Ces personnages, donc, ce sont des plongeurs, qui travaillent dans la cuisine d'un grand restaurant. Le récit des dishwasheurs, du dramaturge canadien Morris Panych (l'auteur de Vigile présentée au Rideau Vert l'an dernier), tourne autour de la faillite d'un courtier, forcé d'accepter ce petit boulot, au moins temporairement. Ce rôle-là sera défendu par Stéphane Crête. Le jeune homme sera accueilli plutôt froidement par deux plongeurs d'expérience, incarnés par François Papineau et Jacques L'Heureux. «Il n'est évidemment pas équipé pour faire ce travail, indique Stéphane Demers. Mais l'important, ce n'est pas de savoir s'il va survivre grâce à cet emploi. C'est sa transformation comme être humain qui importe. Et l'effet qu'il a sur les autres plongeurs.»

Stéphane Demers, qui a joué cet été à Toronto la version anglophone de La belle et la bête (de Michel Lemieux et Victor Pilon), a fait connaissance avec Morris Panych en 2006, à Vancouver, dans Waiting for Godot que Panych a adapté et mis en scène. Le dramaturge lui avait offert le rôle d'Estragon après l'avoir vu dans la série Trudeau, dans le rôle principal de l'ex-premier ministre. «Morris, c'est un peu le Michel Marc Bouchard du Canada anglais, il a écrit une vingtaine de pièces, il est joué un peu partout dans le monde, mais il n'avait jamais été joué ici avant Vigile», nous dit Stéphane Demers.

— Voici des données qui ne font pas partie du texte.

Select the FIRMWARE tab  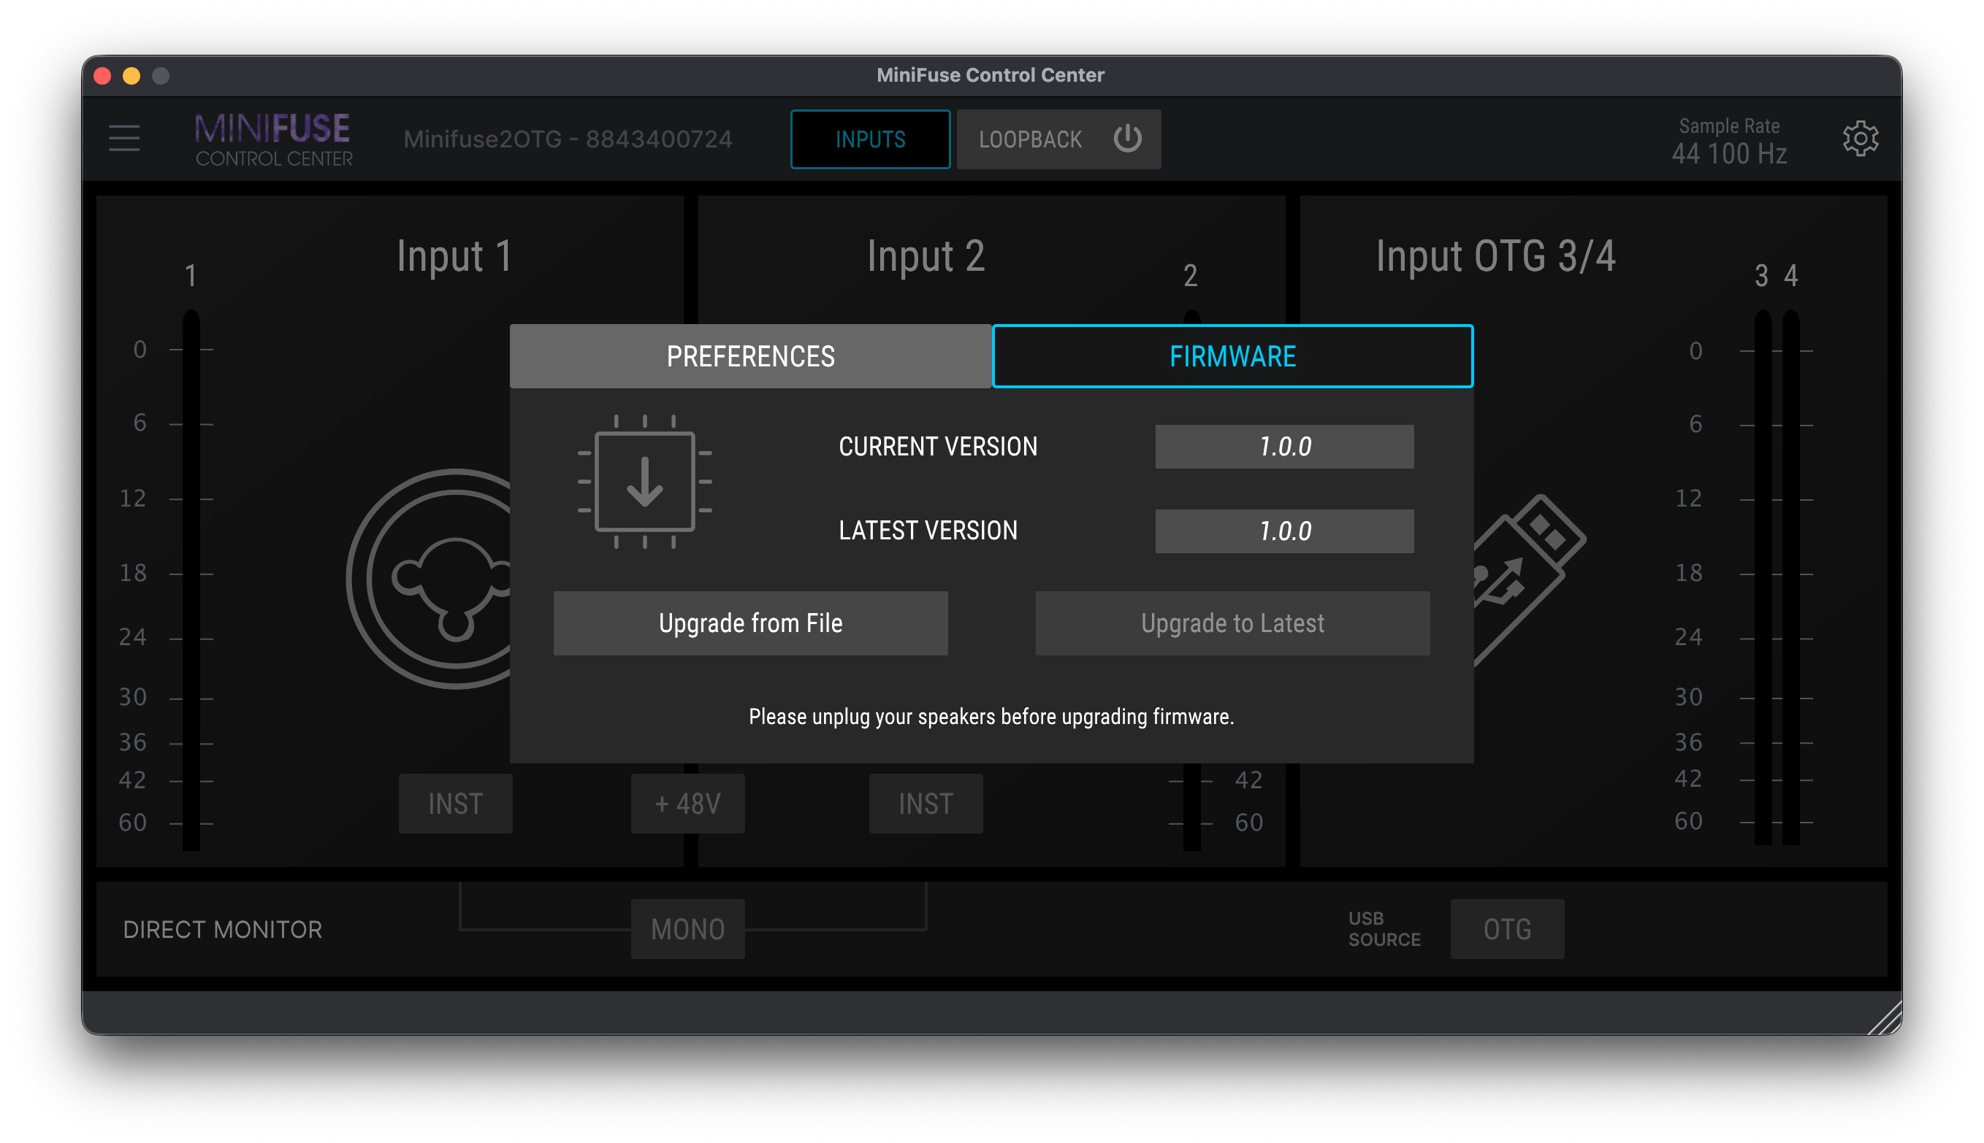1232,356
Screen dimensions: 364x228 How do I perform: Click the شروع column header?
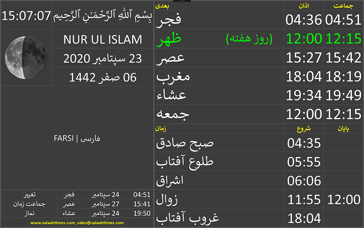pos(304,128)
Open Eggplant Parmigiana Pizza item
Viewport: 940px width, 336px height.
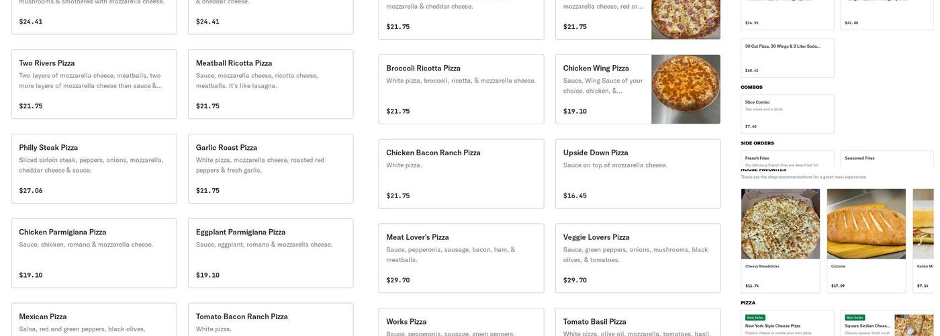271,253
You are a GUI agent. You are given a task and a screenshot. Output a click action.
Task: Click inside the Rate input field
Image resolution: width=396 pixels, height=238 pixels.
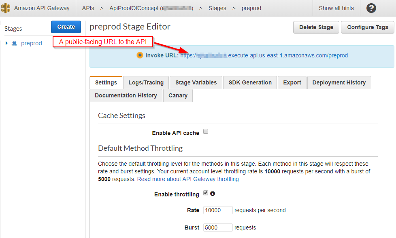pyautogui.click(x=217, y=210)
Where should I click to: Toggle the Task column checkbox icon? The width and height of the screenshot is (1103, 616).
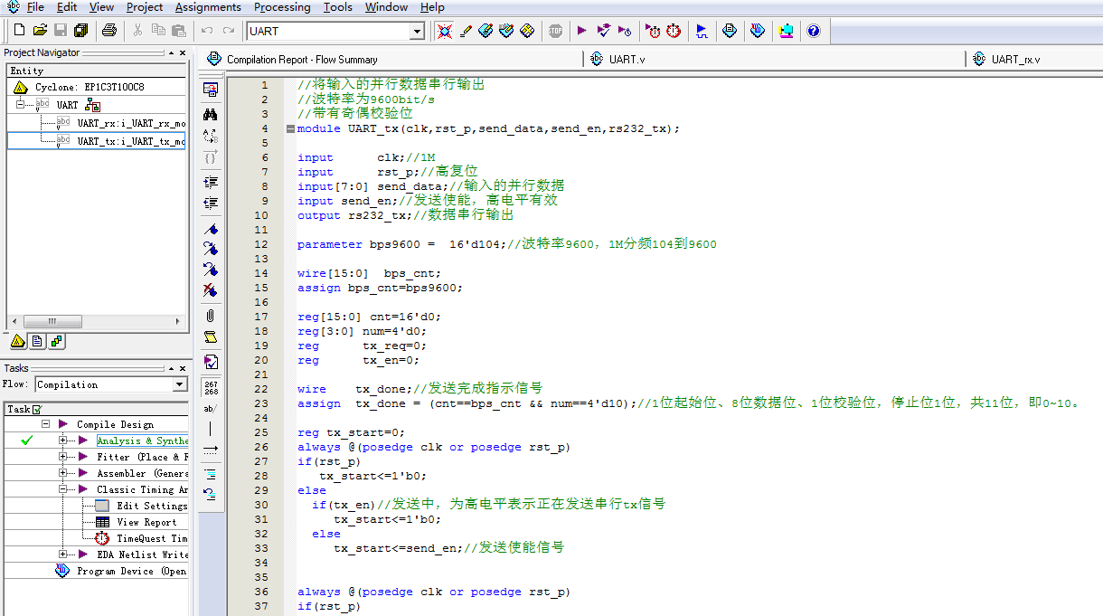tap(37, 409)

Les deux hommes sont devenus amis. Panych lui a remis plusieurs pièces. «Quand j'ai lu Les dishwasheurs, je me suis dit: «C'est celle-là que je veux monter.» La lutte des classes, l'homme face à son essence, ce sont des thèmes qui me rejoignent. Si j'avais le talent, j'aurais pu écrire cette pièce parce qu'elle s'inscrit dans mes préoccupations. Est-ce que nous sommes ce que nous faisons? La manière de faire ce que l'on fait a-t-elle une importance? Morris a une façon de passer par la comédie pour aborder des questions qui sont denses. J'ai tout de suite pensé à Stéphane Crête et François Papineau, qui ont une véritable chimie d'acteurs. Ils fouillent le texte, posent des questions. Avec Jacques et Benoît, nous avons réuni quatre pur-sang.»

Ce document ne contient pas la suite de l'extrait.